World No. 61 Benoit Paire admits he gets tight in key moments of his matches and that's one of the main reasons behind him dropping eight consecutive matches on the ATP Tour. On Tuesday, Paire suffered a first round defeat in Monte Carlo as Lorenzo Musetti handed the Frenchman a 6-2 6-7 (4) 6-2 loss.

Paire missed out on five set points in the ninth game of the second set, two more set points in the 11th game, but managed to win the tie-break to force a decider. After winning a tight second set, Paire suffered a stunning collapse and easily lost the third set.

Paire's lone two wins on the main level came at the Australian Open, where he reached the third round.
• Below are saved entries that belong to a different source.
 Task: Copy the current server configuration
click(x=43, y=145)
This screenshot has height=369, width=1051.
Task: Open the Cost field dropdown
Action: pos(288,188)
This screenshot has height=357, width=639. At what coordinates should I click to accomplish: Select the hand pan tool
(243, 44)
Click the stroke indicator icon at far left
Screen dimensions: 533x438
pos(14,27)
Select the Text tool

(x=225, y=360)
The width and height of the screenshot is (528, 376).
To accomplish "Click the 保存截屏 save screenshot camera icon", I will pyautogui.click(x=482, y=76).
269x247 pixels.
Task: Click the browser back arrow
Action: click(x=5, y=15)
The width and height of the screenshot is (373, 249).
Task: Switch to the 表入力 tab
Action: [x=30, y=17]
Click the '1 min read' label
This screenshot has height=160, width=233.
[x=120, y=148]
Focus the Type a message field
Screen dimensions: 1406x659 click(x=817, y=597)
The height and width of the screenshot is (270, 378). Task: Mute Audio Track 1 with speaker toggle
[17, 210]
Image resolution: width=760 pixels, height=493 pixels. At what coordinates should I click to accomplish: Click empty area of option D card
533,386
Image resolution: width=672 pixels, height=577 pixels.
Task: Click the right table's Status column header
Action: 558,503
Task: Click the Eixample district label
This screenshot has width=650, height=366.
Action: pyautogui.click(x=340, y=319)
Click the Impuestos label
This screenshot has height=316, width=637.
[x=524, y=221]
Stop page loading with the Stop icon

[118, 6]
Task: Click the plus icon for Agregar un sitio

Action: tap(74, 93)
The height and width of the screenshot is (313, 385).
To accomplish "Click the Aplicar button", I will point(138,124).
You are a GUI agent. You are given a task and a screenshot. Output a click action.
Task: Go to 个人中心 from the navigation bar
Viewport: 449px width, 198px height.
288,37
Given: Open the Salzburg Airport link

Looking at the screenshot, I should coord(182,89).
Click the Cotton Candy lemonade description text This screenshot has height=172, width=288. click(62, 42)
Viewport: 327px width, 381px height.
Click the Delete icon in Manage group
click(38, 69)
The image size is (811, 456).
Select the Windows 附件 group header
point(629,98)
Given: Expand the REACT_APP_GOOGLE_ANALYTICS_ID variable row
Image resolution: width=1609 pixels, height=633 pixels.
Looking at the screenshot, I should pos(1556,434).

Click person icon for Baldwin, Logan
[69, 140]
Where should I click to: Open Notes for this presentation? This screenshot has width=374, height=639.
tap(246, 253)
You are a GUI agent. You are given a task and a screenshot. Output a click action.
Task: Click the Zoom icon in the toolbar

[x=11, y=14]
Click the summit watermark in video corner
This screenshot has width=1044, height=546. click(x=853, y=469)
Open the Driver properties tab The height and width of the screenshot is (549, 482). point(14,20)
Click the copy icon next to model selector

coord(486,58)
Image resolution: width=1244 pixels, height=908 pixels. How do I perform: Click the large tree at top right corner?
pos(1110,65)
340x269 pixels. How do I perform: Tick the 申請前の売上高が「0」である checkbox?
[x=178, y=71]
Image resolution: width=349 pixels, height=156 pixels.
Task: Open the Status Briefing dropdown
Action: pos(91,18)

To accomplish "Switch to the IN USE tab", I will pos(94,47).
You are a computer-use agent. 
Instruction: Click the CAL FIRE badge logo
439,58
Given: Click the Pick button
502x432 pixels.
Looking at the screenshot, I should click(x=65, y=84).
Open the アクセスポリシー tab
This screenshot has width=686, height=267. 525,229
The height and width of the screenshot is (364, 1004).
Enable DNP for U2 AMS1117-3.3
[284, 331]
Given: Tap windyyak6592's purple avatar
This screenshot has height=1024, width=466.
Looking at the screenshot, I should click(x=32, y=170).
Other than that, Paire hasn't advanced past the first round as he is 0-9 in those tournaments. Last month in Indian Wells, Paire was 6-2 5-2 up against Dominik Koepfer before he suffered a stunning collapse and lost in three sets.

"No, I have no word for it. I just see what needs to happen for me to win a set point. I need the opponent to make a mistake, otherwise I can't win. All those latest matches I played I was up and almost going to win them and I ended up losing them," Paire said.

Paire on if he feels pressure when on the court

"Well, yes. It's the same when I had my driving test or when people go to an exam at university, they feel anxious. Well, instead of thinking the court is great, there is a good crowd, it's beautiful weather, instead of thinking that, I start asking myself questions about my forehand, about my backhand.

I didn't ask myself those questions before," Paire explained. "It's a pity, because I feel physically good and my tennis is good. But when I'm on the court, I feel heavy, I feel tired. That is what is tough."

When asked about the prospect of seeing a therapist, Paire said no. "I don't know. I don't know what to do. I tried to have a coach. I had one for Indian Wells and Miami. It was Edouard's coach. But what happens is in my mind," Paire said.

"I don't want to go and see a pychologist. I'm not interested. It's going to come back."